Exercise prompt
Go to the line holding "Viewport: 1568px width, 345px height." in the entries below and write out exactly every line down to and including the line holding "Click the step 3 PROJECTS pill".

Data records
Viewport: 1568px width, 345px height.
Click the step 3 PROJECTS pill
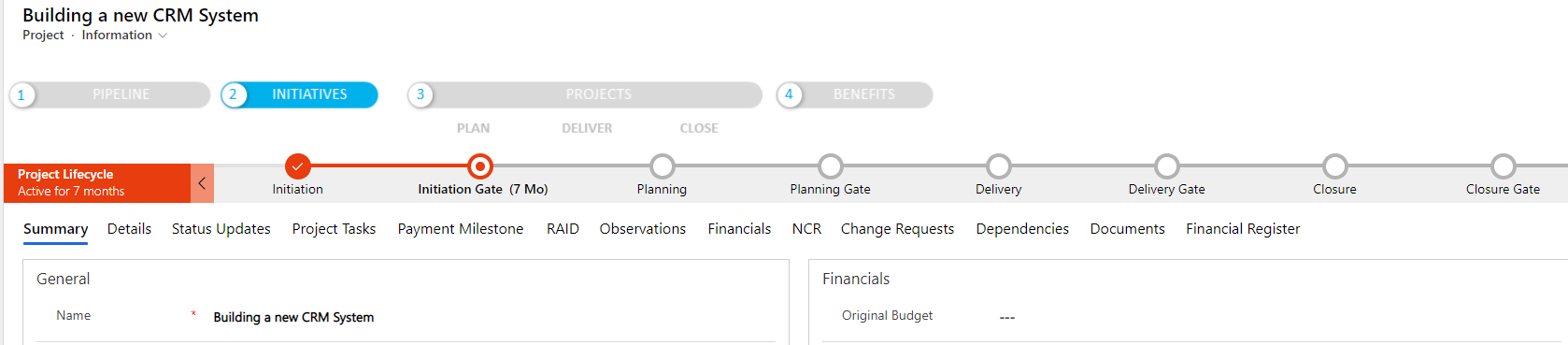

* * *

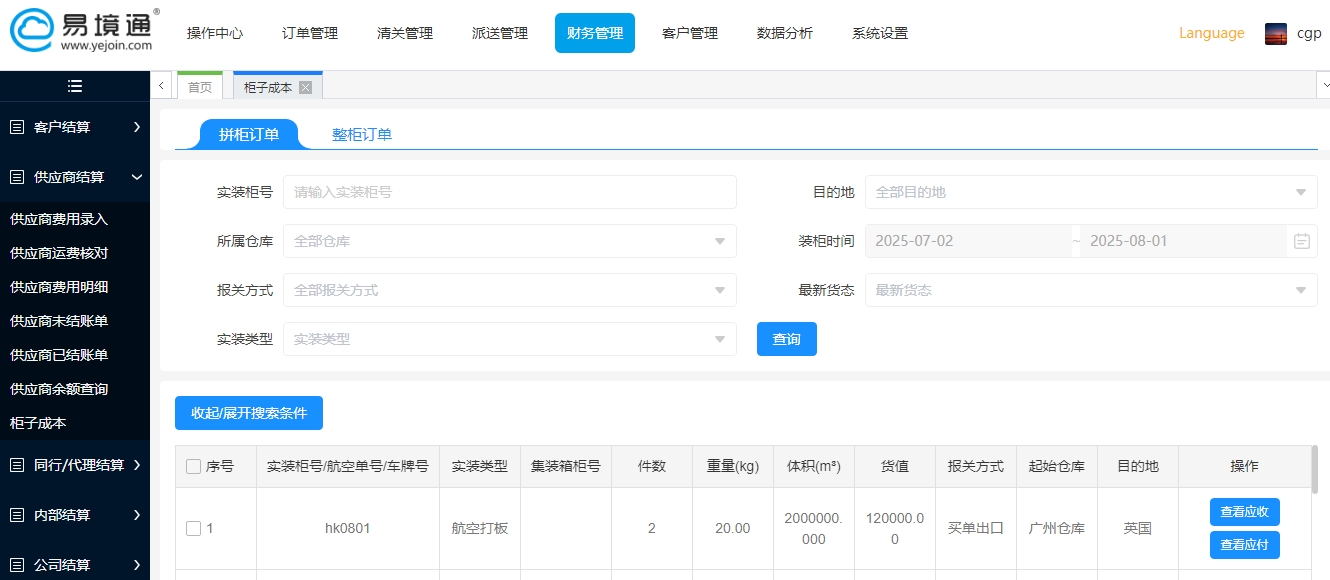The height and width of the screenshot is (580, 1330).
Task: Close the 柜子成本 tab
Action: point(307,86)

==

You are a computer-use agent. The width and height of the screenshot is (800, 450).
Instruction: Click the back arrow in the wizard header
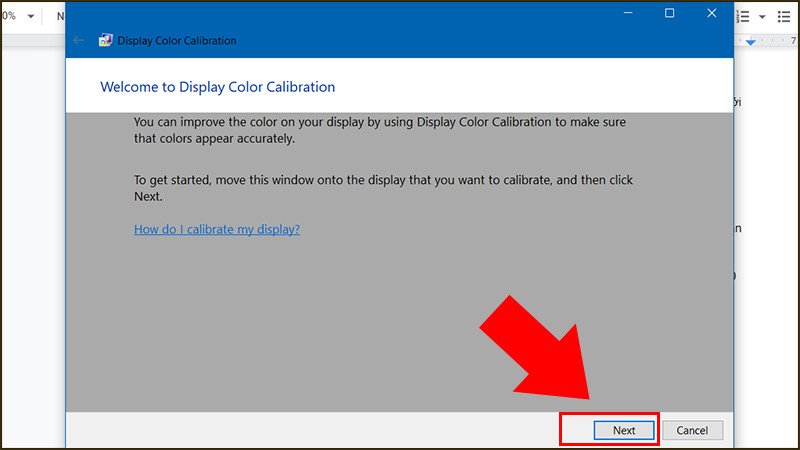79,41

Reply
Viewport: 1568px width, 345px height.
Click the step 3 PROJECTS pill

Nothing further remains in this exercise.